Volume 4, Issue 1, pages 19–26, 1998-02
How to Cite
CHENG, I., FANG, G., WONG, M., JI, Y., CHAN, K. and YEUNG, H. (1998), A randomized prospective comparison of nadolol, captopril with or without ticlopidine on disease progression in IgA nephropathy. Nephrology, 4: 19–26. doi: 10.1046/j.1440-1797.1998.d01-12.x
- Issue published online: 28 NOV 2003
- Article first published online: 28 NOV 2003
- Cited By
- angiotension converting enzyme inhibitors;
- IgA nephropathy;
- renal failure;
To determine if angiotensin converting enzyme inhibitors (ACEI) and antiplatelet agents have any added advantages over beta-blockers in preventing disease progression in IgA nephropathy (IgAN), 52 patients with IgAN with at least two features suggestive of progressive disease, namely, proteinuria >1 gm/day, mean blood pressure (MBP)>107 mmHg, serum creatinine 0.12–0.4 mmol/L and the presence of glomerulosclerosis and/or tubulointerstitial fibrosis on initial biopsy were randomized to receive nadolol (N), captopril (C) and captopril plus ticoplidine (CT). In hypertensive subjects, the dose N and C was adjusted to normalize MBP. In normotensive subjects the dose was adjusted to achieve a reduction of MBP of 5–10mmHg. Five patients withdrew prematurely before reaching the end of the study period. The results after a minimal period of 3 years follow-up were available in the remaining 47 patients (n=16, 12 and 19 in groups N, C and CT, respectively). Target of blood pressure (BP) treatment was achieved in all patients and the post-treatment MBP was comparable among the three groups. In C and CT, peripheral blood renin increased significantly while in CT, in vitro platelet aggregation decreased significantly following treatment. Urinary protein and albumin excretion decreased significantly in all treatment groups but there was no difference among the three groups.

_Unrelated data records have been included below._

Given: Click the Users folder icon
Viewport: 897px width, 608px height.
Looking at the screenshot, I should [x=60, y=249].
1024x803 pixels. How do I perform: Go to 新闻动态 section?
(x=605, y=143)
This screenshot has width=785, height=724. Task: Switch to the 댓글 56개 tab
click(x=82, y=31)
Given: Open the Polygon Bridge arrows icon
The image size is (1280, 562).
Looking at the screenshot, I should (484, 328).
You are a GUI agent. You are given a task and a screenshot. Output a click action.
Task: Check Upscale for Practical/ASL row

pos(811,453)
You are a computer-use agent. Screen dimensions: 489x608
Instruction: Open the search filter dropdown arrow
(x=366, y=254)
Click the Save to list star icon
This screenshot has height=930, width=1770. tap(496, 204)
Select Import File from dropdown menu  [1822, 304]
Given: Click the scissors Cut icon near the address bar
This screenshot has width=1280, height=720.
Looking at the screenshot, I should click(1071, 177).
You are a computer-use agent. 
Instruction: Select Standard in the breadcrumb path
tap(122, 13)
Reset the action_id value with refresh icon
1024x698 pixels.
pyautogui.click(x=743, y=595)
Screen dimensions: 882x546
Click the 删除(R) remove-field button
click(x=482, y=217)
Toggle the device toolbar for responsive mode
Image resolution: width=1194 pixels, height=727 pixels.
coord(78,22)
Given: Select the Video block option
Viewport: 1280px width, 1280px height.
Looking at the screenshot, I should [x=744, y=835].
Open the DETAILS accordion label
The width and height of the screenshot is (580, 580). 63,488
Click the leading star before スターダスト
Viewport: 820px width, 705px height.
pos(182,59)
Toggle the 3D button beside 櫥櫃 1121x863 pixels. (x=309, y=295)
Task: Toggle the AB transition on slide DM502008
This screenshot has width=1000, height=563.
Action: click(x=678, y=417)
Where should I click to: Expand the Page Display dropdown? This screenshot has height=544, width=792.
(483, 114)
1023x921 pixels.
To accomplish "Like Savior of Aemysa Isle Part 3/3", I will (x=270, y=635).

Progression of renal failure as measured by life table analysis of the percentage of patients with doubling of serum creatinine and by the slope of the reciprocal of serum creatinine (mean±SEM: −0.021±0.014; −0.016±0.010 and −0.017±0.008 for N, C and CT, respectively) and of glomerular filtration rate as measured by plasma disappearance of injected Cr51EDTA over time (mean±SEM: −0.556±0.157, −0.739±0.304 and −0.543±0.274 for N, C and CT) were similar among the three groups. In this small comparative study, ACEI does not appear to be better than long-acting beta-blocker in retarding disease progression in patients with IgAN and ticlopidine confers no additional benefit.